本章では同時に2つ以上のセッションが同じデータにアクセスしようとした場合、PostgreSQLデータベースシステムがどう振る舞うかについて説明します。 このような状況でデータの整合性を確実に保つ一方、全てのセッションに対して効果的なアクセスを許可するようにすることが目的です。 データベースアプリケーションを開発する方は、本章で扱われている内容を熟知していなければなりません。

12.1. 序文

同時実行制御のためにロック機構を使用している伝統的なデータベースシステムとは異なり、PostgreSQLはデータ整合性の維持に多版方式(多版型同時実行制御MVCC)を使用しています。 つまり、データベースへの問い合わせ実行の際、各トランザクションは処理の基礎となっているデータの現在の状態に拘らず、遡ったある時点におけるスナップショット(データベースバージョン)を参照する、というものです。 これは、同時に並行している(別の)トランザクションが同じ行を更新することによって引き起こす整合性を欠いたデータの参照からトランザクションを保護し、それぞれのデータベースセッションに対してトランザクションの隔離を提供します。

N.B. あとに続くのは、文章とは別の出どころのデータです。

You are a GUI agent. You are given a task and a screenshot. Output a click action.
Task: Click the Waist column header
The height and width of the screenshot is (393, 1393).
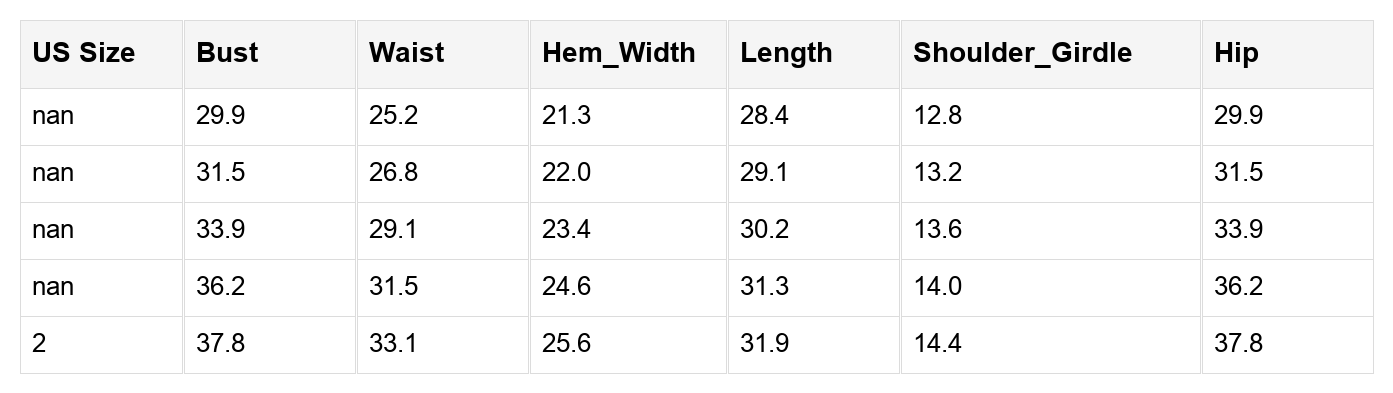[443, 54]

MVCC方式とロック方式との最大の相違点は、MVCCでは問い合わせ(読み込み)ロックの獲得と、書き込みロックの獲得が競合しない点です。 従って、読み込みは書き込みを絶対にブロックしませんし、書き込みも読み込みをブロックすることがありません。

MVCCの動作に簡単には適応できないアプリケーションのために、PostgreSQLではテーブルレベルおよび行レベルのロック機能も使用可能です。 とはいっても、MVCCを適切に使用すると通常ロックよりも性能が向上します。